Xavier glanced at Vincent as Zachary left. "He really is trying to be helpful, you know. Making himself an annoyance is his way of expressing affection."
"I'm aware," Vincent sighed, flicking his newspaper.
"I believe he is genuinely concerned about your happiness," Xavier went on, standing up to retrieve a slice of the fresh toast that had just arrived.
"Yes, I believe he is," Vincent agreed.
Xavier took his seat again and fixed his eyes on his brother. "And?" he prompted.
Vincent sighed and tossed down his paper. "And what?"
"Is he right to worry?"
"Oh, come now, Xavier! I'm a grown man; I should think I am perfectly capable of choosing a bride for myself."
"Well, yes, I suppose. But Zachary does have a point; you fell back in love with Miss Fulton rather suddenly. Are you quite sure that it is love?"
Xavier put down his fork and leaned in, eyes fixed on his brother's. "Three years ago, you came home from your morning walk and declared yourself in love.

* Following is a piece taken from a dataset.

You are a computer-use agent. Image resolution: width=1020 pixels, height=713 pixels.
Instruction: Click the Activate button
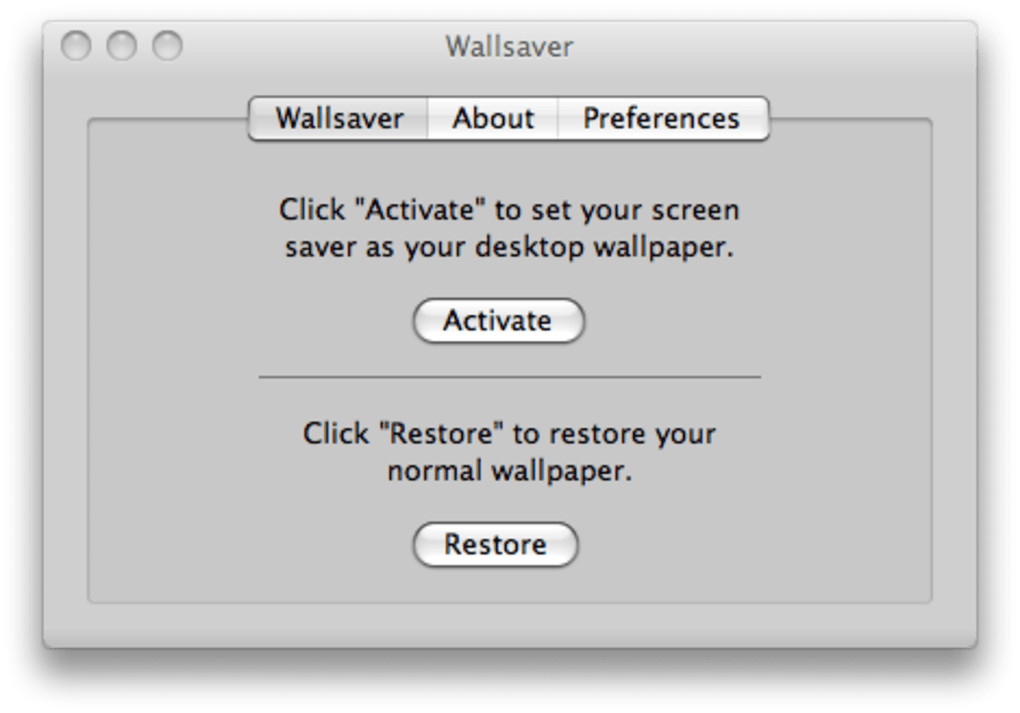[x=498, y=321]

Four months later, you came home from a house call and swore you'd never have anything to do with Rosalind Fulton again."
"I know," Vincent replied, grimacing. "I suppose I was wrong."

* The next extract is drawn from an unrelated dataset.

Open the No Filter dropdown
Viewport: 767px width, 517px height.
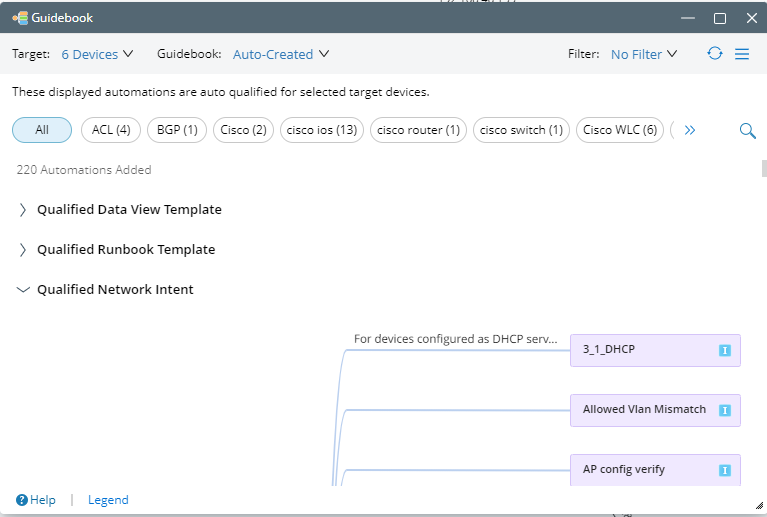[643, 54]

Due to the commotion following his altercation with Sir Riley and the events of the subscription ball, Vincent thought it prudent not to call upon Rosalind for a few days. By the time he did take himself off to Trevalyn House, impeccably dressed and bearing a lively bouquet of flowers, it was too late.
"Miss Rosalind has returned to Trevalyn Abbey, my lord," the butler informed him.
Vincent blinked, somewhat taken aback. He had not expected this. "Ah, I see. And the rest of the family?"
"The viscount is at home, if my lord wishes to see him. The viscountess and Miss Niamph Fulton are out shopping. Miss Hilary is visiting her brother and his wife at their townhouse. Miss Yolanda is –"
"So they are all in London, then, I take it?" Vincent interrupted, having no great need to know the whereabouts every Fulton in England.
"No, my lord," the butler blinked at him as if he had asked a very silly question. "Mrs. Fulton accompanied Miss Rosalind to Trevalyn Abbey."
"Oh, yes, of course." Vincent smiled, and drummed his beaver hat against his free arm. "Thank you."
"Would you like to leave your card, my lord?" the butler inquired.
"No, no, that's quite alright," Vincent assured him, turning back to the street. What would be the point? Rosalind was at the Abbey, in Kent, no doubt due in part to his own unseemly behaviour. He considered returning to the country himself, in order that he might court her there, but his leaving so soon after her would likely only garner more gossip. No, the best route was most definitely to let things lie for the time being. Which likely meant he would not see her until the Season ended, and he himself returned to Kent.
Vincent sighed and straightened his hat. It did not seem as if this Season was going to be particularly enjoyable.
The blossoms on the apple trees were in full bloom, their petals ranging from a bright blushing pink to milky white. They clung lightly to the dull brown branches, dancing against the blue sky as Rosalind walked beneath them, face held up to theirs. A bee hovered briefly over her shoulder, and then swept away, disappearing into one of the trees. The orchards were always quiet on summer afternoons, when it was too hot for anyone to work outside. The only sounds were the bees and the rustle of leaves and grass.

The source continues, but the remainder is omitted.